▶ DOCUMENT EXTRACT
↓
1/26/12

Live your life with honor, and decide for yourself- will I be better today, or worse? (I choose better.)





“How do you act when the pressure is on, when the chance for victory is almost gone? When fortune's star has refused to shine and the ball is on your own five-yard line. Cowards can run when they're way ahead. It's the uphill grind that marks a thoroughbred. How do you act when things are rough? Do you want to quit when the breaks get tough, or is there in you a flame that grows brighter and fiercer as the battle goes? How long and how hard will you fight the foe? That is what the world wants to know. You hope for success, then tell me son, how do you act when the pressure is on?"



I’m trying so very hard today to put a voice to what is swirling in my heart- and the hearts of so many of us who have lived in this valley for many, many years.


The nation is mourning the passing of a legend; a coaching great that was admired and revered by a number too large to even hazard a guess.


Those of us who have planted roots in this community are mourning a husband, a father, a grandfather and a neighbor.  We are mourning the man who passed us in the streets, in the stores, in schools, in the Creamery, on the bike paths and in church for decades.   We are mourning the man who yelled (with his fist raised) at inconsiderate motorists in town; the man who would walk through town each day and greet anyone who had the nerve to stop him, and would gladly pose for pictures with anyone- republican OR democrat. The man who walked by my house on the bike path every day in the summer; who would chat with me about my flowers, or the student teachers (football players) that I was lucky to have in my classroom. 


I listened today as men and women of all ages and walks of life shared the impact that this man’s words and actions had upon their lives, and I was brought to my knees.  The man whose sole purpose was to act in a manner that would impact the good of the world, the good of the people’s lives he touched, and the family he held so precious.   And if today’s soliloquies were any indication, he was far more successful than he could have ever imagined.


There were many people who spoke, big names that you would recognize immediately, but the one that resonated with me was that of his son; Jay.



That he had the strength to stand and speak to a community and a nation was incredible to me.  He was incredibly eloquent, articulate, emotional and inspiring.   I was humbled.  I was humbled because not only do I know him as the son of a legend, as a coach of the team, but also as a friend.  He was the father of children who MIGHT have attended our school, and might have been in my classroom. 



And as a teacher and a mother – I was incredibly proud of him today.



And so tonight I wrap a blanket around myself and I sit and think about the legacy that was Coach Paterno. Yes, there are many who are sitting in their homes pointing fingers and reminding us that  he should have done more.   We hear you.



But today, there are those of us who are wrapping his wife, his children and his grandchildren in love and honor. 



R.I.P.  Coach. 



Your life lessons and your message of living life with integrity will live on, and on, and on, and on.  Your “children”, “grandchildren” and all of your one billion neighbors will ensure that this happens.  And we will begin by forgiving, leaving bitterness behind and looking forward to helping others who have been harmed to heal.



We are.




Weeping.















26 comments:

Anonymous said...

hugs I am thinking of you!

Just Two Chicks said...

May he rest in peace... he was a great man during his lifetime, and he died a great man. That cannot be taken from him.

Vodka Mom said...

Oregon, PA. Of course.

Sue said...
↑
▶ TASK DESCRIPTION
In the blog post about Coach Paterno, whose speech resonated with the writer? The listing after this point is separate material from the blog post about Coach Paterno.

▶ DATA SECTION
↓
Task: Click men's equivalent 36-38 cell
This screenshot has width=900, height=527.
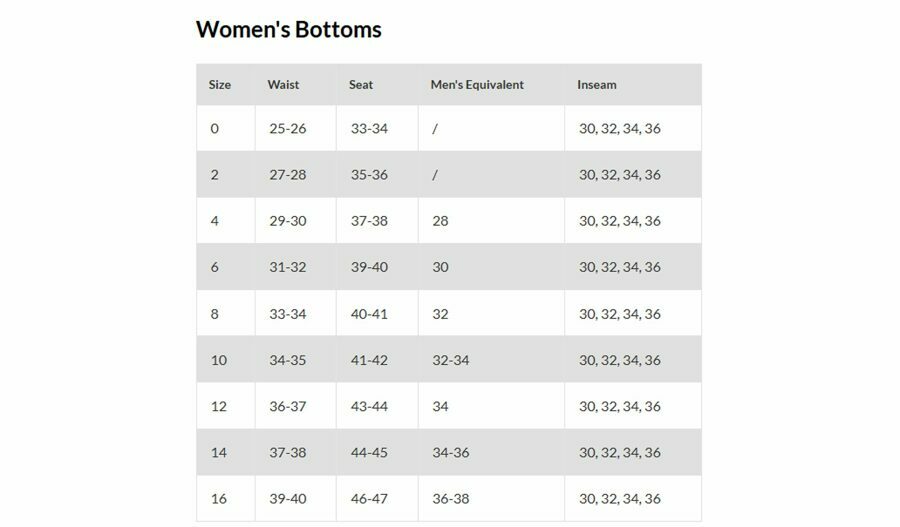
↑
▶ OUTPUT OF THE EXERCISE
The speech by his son, Jay.